Chapitre XII — L’approche de la délivrance — 555-538.

 

 

Vers le même temps surgirent en Asie Mineure et en Babylonie des événements qui devaient décider du sort des exilés. Un des grands de Babylone, Nabonad, s’était emparé du pouvoir (555). Déjà, quelques années auparavant, un vaillant héros, le roi de Perse Cyrus (Koresch) avait conquis la Médie avec sa capitale Ecbatane (Achmata) et toutes les provinces qui en dépendaient. Les Judéens patriotes virent dans ces faits comme l’annonce d’un revirement prochain de leur propre destinée. Les prophètes Jérémie et Ézéchiel n’avaient-ils pas, en effet, de la façon la plus positive, assigné un terme la captivité et prédit le retour dans la patrie ? Des démarches furent donc faites auprès de Nabonad pour qu’il permit aux Judéens de rentrer dans leur pays. Les espérances de ces derniers durent être d’autant plus vives que le nouveau souverain, à peine monté sur le trône, avait répondu aux vœux des Phéniciens en leur rendant un roi de leur dynastie nationale et, plus tard, avait autorisé le frère de ce prince à régner à son tour. Pourquoi les exilés de Judée n’obtiendraient-ils pas la même faveur que leurs anciens voisins ? La demande en fut présentée probablement par le fils de Jéchonias, Schaltiel, avec l’appui des favoris judéens. Mais Nabonad refusa de l’accueillir et se montra aussi inflexible que jadis Pharaon pour les enfants d’Israël.

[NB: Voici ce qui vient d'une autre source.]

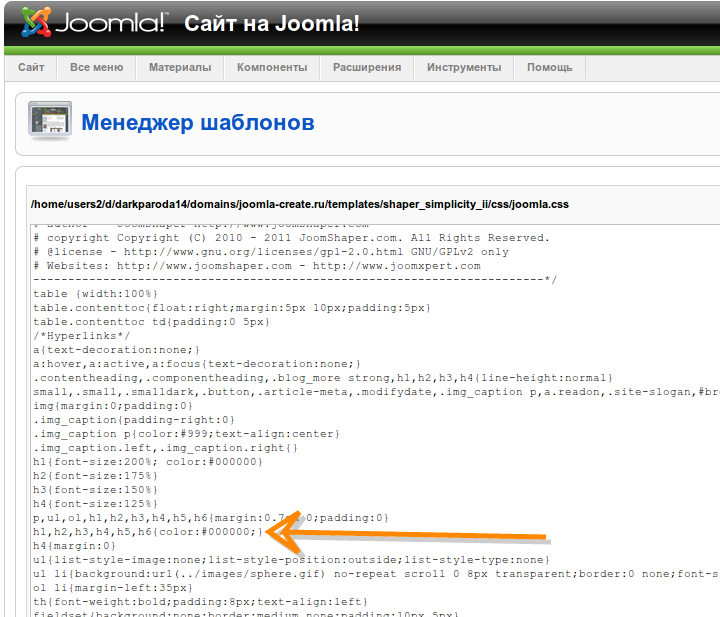
Task: Open the Компоненты menu
Action: coord(271,67)
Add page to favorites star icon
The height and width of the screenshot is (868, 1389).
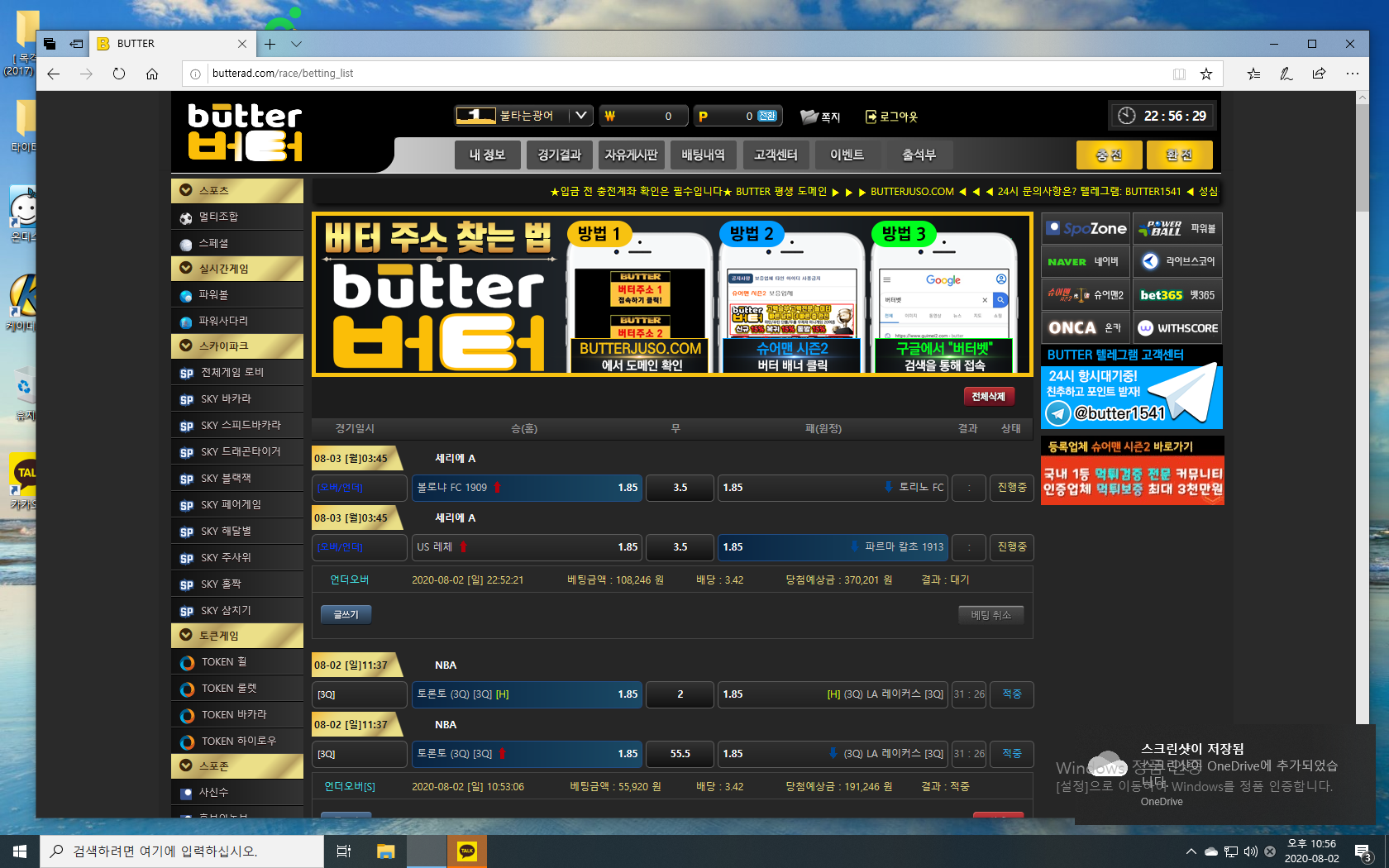click(x=1206, y=74)
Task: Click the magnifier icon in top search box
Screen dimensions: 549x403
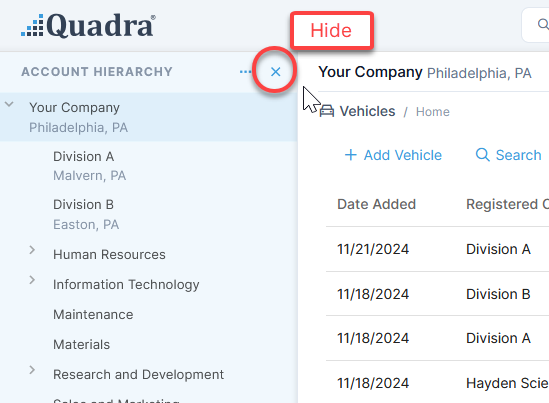Action: click(x=543, y=25)
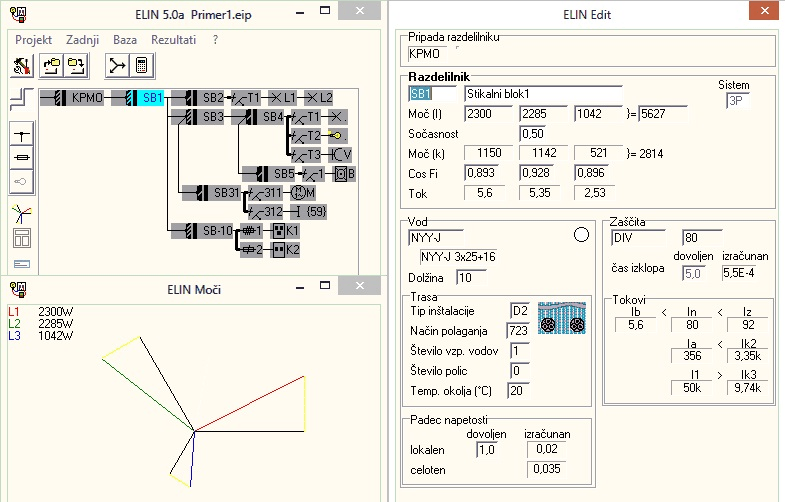Viewport: 785px width, 502px height.
Task: Open the Projekt menu
Action: (35, 39)
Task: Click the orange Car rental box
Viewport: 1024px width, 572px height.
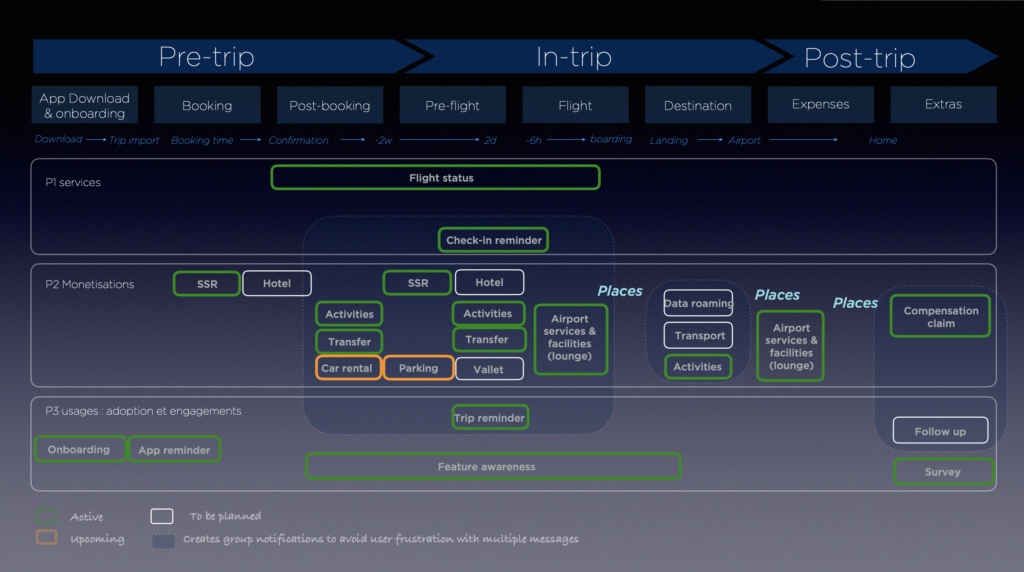Action: [348, 368]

Cette déception, qui se doublait d’une avanie, alluma au cœur des patriotes judéens une haine brûlante pour la Babylonie et son roi. Babylone fut, de ce moment, l’objet de leur exécration, au même degré qu’Édom ; ils suivirent avec anxiété le progrès des armes de Cyrus. Un choc des deux puissances paraissait inévitable. Le roi de Perse faisait alors la guerre à Crésus, roi de Lydie, dont la ligue avec Nabonad et le roi d’Égypte Amasis lui créait une nouvelle raison de soumettre Babylone, limitrophe de ses États. Peut-être avait-il des affidés parmi les favoris de la cour ou les païens convertis : on a lieu de le croire, à en juger par les mesures dirigées contre eux par Nabonad et la bienveillance que leur montra plus tard le conquérant ; en tout cas, l’animosité du roi de Babylone à leur égard donne à supposer qu’il soupçonna leur fidélité.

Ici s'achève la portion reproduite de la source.